Fiche du témoin
Henri Teillet
Henri Teillet est le donateur du Manuel-Joël, chalutier classique en bois de la flotte patrimoniale du Musée Maritime de La Rochelle. Il est très attaché à ce bateau qui a été construit par son père et sur lequel, de mousse à patron, il aura pratiquement vécu à bord toute sa carrière de marin. Comme, elle le faisait quand il s’agissait d’aller le conduire pour le départ d’une marée, ou pour s’occuper des comptes, Françoise Teillet est aux côtés d’Henri pour évoquer ensemble leurs vies dédiés à ce joli et robuste bateau.
Navires
- Les Bretons, c’était marche ou crève !
- Armateur et patron
- Françoise Teillet, femme du patron du Manuel-Joël
- La nostalgie des anciens
- La rencontre de Joël Chauvet et d’Henri Teillet ou le sauvetage du Galatée
- Le Manuel-Joël : Un chalutier classique en bois - par Yves Gaubert
- Le Manuel-Joël et moi, c’est une longue histoire…
- Le Manuel-Joël sauve l’équipage du Galatée
- Mousse à 14 ans, patron à 23 ans !
- Quand le chalut du Manuel-Joël ne ramenait pas que des poissons…
Les Bretons, c’était marche ou crève !
Un échange entre Joël Chauvet, Julien Thomas et Henri Teillet. Alors, raconte 2006
JC : Et les fois où on se trouvait avec la hauteur de lisse de cailloux avec le chalut à poil et 48 heures quand c’était pas plus sur le pont.
JT : avec des gros galets
JC : Pour rien du tout.
JT : Le pire que j’ai fait, c’était à Ouessant, les buttes de Ouessant : on cassait les cordes de dos. Tu prenais ta corde de dos dans les buttes…Ca c’était le pire.
JC : Et c’était une marée de perdue : pas de poissons, pas de paye…
JT : Oui, la paye, ça, on y pensait aussi, mais moi, je l’avoue, je n’avais pas de famille à nourrir. Jusqu’à la fin de la marée, on faisait toujours confiance au singe (NDLR : au patron). Il y avait cette confiance, quand même. C’est arrivé que l’on fasse 10 jours de mer sans rien prendre. On a traîné à droite, à gauche, on a déchiré mais on a continué… Puis, tout d’un coup, on a pêché ! ça existait aussi.
HT : Ah tiens ! C’était un drôle de métier quand même ! Il y avait un côté pile ou face.

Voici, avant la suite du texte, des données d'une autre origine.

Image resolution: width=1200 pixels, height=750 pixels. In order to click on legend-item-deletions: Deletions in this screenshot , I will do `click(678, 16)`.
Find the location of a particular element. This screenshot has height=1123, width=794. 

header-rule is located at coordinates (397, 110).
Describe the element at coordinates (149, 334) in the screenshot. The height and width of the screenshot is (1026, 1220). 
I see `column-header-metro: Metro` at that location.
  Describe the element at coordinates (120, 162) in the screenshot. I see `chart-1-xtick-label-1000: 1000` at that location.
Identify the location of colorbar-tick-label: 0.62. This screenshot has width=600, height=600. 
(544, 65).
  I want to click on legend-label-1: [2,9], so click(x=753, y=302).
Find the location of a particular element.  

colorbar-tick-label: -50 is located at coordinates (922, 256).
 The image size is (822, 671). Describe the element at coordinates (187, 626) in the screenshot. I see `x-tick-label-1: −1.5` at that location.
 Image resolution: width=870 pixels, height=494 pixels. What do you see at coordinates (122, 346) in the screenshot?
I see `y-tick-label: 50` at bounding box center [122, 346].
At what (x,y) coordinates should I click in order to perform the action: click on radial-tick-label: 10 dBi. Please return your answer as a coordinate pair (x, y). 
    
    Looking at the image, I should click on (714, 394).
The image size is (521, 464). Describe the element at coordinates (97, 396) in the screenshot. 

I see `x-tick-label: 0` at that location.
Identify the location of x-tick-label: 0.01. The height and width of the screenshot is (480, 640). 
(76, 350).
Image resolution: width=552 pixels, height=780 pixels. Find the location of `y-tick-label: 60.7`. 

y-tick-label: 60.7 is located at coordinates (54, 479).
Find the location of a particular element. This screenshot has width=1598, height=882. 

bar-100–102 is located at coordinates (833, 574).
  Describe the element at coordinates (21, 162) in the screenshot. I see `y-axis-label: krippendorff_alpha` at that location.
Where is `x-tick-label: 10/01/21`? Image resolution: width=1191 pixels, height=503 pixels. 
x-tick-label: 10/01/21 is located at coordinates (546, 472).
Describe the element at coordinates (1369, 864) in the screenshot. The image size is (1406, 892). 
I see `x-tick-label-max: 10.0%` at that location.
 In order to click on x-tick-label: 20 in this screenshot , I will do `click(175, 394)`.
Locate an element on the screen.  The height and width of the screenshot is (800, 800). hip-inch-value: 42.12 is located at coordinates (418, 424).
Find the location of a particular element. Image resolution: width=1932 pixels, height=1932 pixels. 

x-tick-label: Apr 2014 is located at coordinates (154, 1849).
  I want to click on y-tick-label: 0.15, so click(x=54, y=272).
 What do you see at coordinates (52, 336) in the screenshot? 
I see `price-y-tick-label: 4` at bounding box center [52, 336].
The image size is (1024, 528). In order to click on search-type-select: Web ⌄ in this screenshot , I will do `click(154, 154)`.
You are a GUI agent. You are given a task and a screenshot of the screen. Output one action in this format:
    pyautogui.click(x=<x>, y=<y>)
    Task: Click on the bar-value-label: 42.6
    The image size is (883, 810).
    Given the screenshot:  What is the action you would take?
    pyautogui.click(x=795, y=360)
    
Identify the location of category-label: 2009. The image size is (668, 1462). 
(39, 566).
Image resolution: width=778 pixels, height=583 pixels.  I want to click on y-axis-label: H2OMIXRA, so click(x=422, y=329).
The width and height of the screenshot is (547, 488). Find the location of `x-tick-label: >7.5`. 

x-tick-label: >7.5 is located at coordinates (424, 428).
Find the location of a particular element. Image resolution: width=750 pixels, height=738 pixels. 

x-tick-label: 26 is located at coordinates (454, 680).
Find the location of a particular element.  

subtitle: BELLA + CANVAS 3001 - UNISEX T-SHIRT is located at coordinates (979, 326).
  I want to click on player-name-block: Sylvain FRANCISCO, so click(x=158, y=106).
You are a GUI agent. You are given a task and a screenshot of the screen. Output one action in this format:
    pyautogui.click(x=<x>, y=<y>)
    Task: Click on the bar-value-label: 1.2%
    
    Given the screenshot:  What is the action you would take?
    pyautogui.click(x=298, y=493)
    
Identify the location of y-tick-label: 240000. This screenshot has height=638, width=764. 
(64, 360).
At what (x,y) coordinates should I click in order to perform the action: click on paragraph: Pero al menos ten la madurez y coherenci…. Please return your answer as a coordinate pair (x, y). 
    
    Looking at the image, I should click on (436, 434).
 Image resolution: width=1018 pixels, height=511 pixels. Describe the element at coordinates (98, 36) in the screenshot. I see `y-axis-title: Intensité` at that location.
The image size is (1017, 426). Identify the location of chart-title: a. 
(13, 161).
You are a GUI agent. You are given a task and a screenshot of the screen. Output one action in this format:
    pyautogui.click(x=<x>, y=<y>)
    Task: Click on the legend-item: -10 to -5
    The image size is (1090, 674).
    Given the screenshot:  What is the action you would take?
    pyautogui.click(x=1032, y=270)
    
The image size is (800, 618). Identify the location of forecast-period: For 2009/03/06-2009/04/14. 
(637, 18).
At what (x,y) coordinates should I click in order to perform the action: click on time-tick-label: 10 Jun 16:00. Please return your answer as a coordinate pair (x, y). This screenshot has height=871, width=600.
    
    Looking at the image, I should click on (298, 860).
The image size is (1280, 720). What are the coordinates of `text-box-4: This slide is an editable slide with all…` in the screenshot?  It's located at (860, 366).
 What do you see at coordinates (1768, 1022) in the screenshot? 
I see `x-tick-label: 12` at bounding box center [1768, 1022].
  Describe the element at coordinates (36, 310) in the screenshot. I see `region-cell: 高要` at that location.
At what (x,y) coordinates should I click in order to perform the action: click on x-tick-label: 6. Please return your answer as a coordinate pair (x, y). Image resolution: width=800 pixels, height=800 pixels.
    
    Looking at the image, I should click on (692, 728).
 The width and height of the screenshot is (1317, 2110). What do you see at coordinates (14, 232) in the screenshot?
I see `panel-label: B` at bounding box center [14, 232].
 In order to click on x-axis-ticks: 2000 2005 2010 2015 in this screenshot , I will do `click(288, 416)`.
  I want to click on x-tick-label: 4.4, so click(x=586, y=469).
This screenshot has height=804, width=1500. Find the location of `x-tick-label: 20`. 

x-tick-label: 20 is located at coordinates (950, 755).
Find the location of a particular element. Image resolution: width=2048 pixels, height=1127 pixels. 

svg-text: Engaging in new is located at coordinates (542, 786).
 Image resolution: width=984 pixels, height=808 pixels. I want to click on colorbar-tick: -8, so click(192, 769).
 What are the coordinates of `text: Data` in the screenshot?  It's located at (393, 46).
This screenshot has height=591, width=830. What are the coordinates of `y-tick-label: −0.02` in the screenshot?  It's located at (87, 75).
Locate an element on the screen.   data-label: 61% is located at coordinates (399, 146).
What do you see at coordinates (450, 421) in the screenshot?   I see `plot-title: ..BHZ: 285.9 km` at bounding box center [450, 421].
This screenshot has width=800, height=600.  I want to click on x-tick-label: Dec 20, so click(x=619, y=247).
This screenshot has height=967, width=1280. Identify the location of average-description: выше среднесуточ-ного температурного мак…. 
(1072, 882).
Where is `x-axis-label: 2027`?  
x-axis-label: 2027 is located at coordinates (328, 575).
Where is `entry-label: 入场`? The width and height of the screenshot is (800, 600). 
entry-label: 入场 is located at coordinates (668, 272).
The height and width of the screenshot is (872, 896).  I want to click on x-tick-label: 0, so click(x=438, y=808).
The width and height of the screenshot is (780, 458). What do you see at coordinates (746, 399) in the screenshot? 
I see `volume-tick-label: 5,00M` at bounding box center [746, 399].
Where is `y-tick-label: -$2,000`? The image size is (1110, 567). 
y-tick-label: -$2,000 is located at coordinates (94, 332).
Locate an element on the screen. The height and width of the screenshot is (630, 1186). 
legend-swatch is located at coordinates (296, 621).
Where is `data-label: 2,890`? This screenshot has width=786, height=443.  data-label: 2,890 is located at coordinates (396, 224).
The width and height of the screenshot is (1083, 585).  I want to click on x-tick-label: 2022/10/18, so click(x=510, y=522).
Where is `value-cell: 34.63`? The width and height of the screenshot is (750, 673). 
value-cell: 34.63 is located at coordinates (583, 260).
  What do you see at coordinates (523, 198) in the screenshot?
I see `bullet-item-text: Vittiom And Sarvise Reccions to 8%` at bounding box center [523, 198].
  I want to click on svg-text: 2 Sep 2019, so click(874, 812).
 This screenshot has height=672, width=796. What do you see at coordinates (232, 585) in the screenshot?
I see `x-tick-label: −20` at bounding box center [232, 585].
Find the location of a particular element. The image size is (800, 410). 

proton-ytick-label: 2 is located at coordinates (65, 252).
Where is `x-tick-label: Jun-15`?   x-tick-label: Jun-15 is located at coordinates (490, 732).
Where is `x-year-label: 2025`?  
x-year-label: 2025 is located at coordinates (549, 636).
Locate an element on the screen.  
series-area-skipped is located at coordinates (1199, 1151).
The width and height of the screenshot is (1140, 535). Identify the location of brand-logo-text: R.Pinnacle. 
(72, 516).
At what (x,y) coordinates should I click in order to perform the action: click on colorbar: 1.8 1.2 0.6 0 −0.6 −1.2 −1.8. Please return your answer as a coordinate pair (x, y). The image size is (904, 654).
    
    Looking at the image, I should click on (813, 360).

JT : Il fallait être relativement jeune, je crois pour faire ça, ou ….être Breton. Les Bretons sont venus à La Rochelle avec leur manière de travailler : c’était marche ou crève !
HT : Oh oui…
JT : Ils sont arrivés à la Rochelle parce que, chez eux, il y avait de gros soucis. En fait, à cette époque, le Breton était marin ou agriculteur, ou il faisait les deux par alternance. Le Breton était dur à la mer, il faut l’admettre. J’ai aussi navigué avec les gens de l’île d’Yeu sur le Saint-Spiridon, Ils étaient relativement durs aussi comme certains Sablais. Rien à voir avec les Rochelais.
HT : non
JT : Tu es Sablais toi ?
HT : Moi oui.
JT : Oui, ils n’étaient pas tendres, ils ne mollissaient pas au premier coup de vent !
HT : Mais il y a une différence entre dur et abruti !
JT : Oui, ne pas être en mesure d’analyser les situations et mettre l’équipage en péril.
HT : Certains Bretons, c’était ça, mais, tu peux être dur et juste.
JT : Oui, il faut être capable d’analyser la situation et de lever le pied quand c’est nécessaire.
HT : Voilà.
HT : Certains patrons allaient même jusqu’à provoquer des avaries de chalut pour régler leurs comptes avec l’équipage et les calmer, j’appelle ça des abrutis.